Whether you deliberately skipped the trailer or not, it helps to not know some story details about “Looper” prior to viewing, as major revelations are best seen during the screening itself, devoid of preconceptions and judgments. Some spoilers will be revealed in this review as well, so stop reading if you’ve yet to watch it.
An action-scifi movie, “Looper” examines a time travel quandary, but not without inspiring bewilderment and a few nagging questions. Focusing on a particular Looper (an executioner who disposes of people sent back from the future), the story follows Joe Simmons (Joseph Gordon-Levitt), who fails to get rid of a time travel escapee, Old Joe (Bruce Willis). Joe is from a divergent future timeline, his life in shambles after a mysterious mob boss, “Rainmaker,” begins disposing of former Looper agents.

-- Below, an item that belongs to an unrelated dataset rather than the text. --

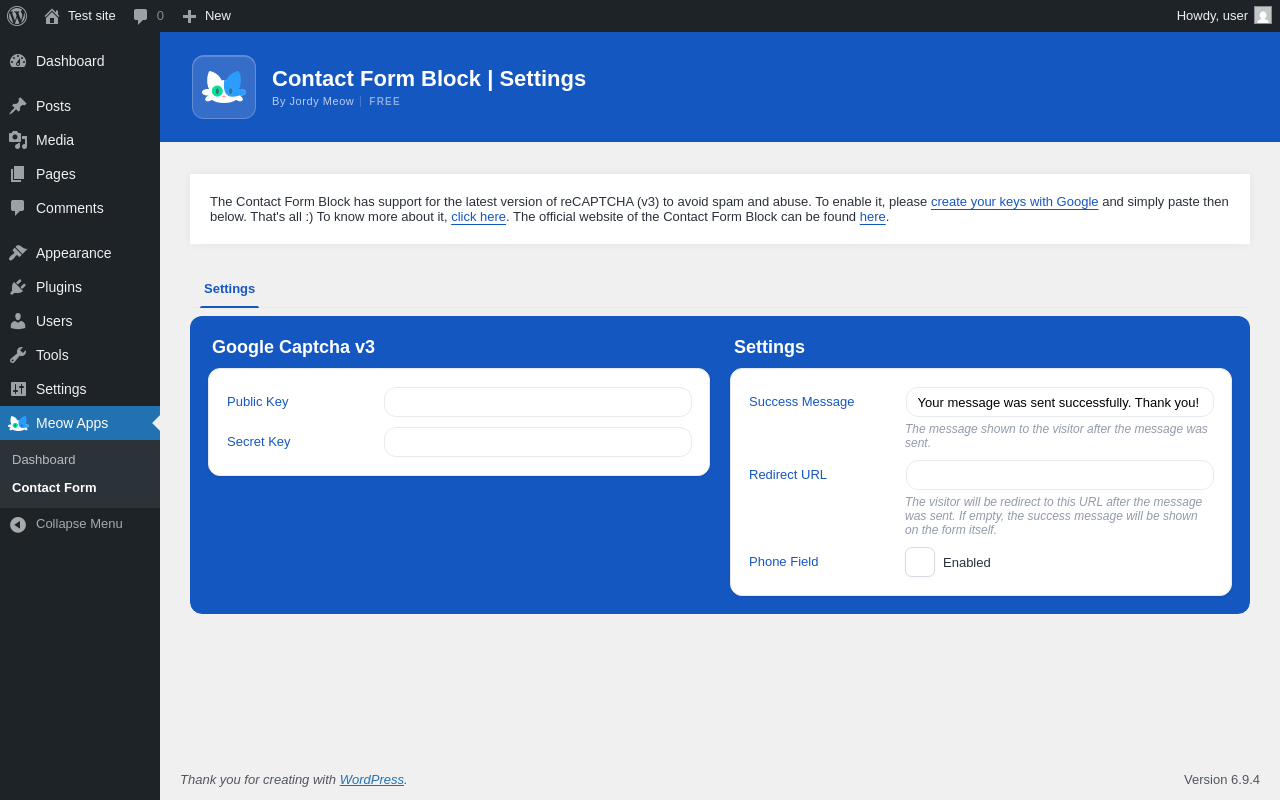The height and width of the screenshot is (800, 1280).
Task: Open the Test site home icon
Action: 52,16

Quickly noticeable are Gordon-Levitt’s prosthetics-altered features; it becomes clear soon enough why he’s got an obviously fake nose. Yes, he’s the younger Joe, and the actor does look a bit like Willis thanks to the alterations.
But similarities end there; Old Joe is on a Terminator-esque spree to change or eliminate his future, never mind that the past he ‘s stuck in is different and is already automatically changed by his presence alone.
The details of time travel are better off not talked about, as emphasized by both Willis and Jeff Daniels’ characters. That excuse, however, just makes the inquisitive viewer wonder about the veracity of the time travel aspect even more.
The “Back to the Future” trilogy was able to explain and utilize the concept tremendously, while the “Terminator” films skirted details pertaining to the time machines’ (and travels’) limits. It’s a complicated subject, sure, but in this case, some explanations are necessary.
In “Looper,” a separate future timeline is clearly established, the one that Old Joe lived in and was sent back from. Young Joe and Old Joe have no memories of certain people—Old Joe doesn’t know about the telekinetics Young Joe is about to meet, etc., which means that Old Joe should’ve stopped right there because it obviously isn’t his own timeline, and his presence there already affects Young Joe significantly. His doomed future happened, all right, but not because of this particular reality.
But no, he has to embark on a vague and dreadful mission, and Young Joe unwittingly and inevitably discovers the truth about some future villain, who we never really see in Old Joe’s world.
It’s also unclear how the two Joes share a physical connection. The two are separate entities, so it’s confusing when something that happens to Young Joe’s body affects Old Joe. It gets frustrating.
While there are interesting concepts initially, the story is far from perfect. There are captivating performances, yes, but “Looper’s” mythology is pretty shaky and confusing, making it hard to be truly invested.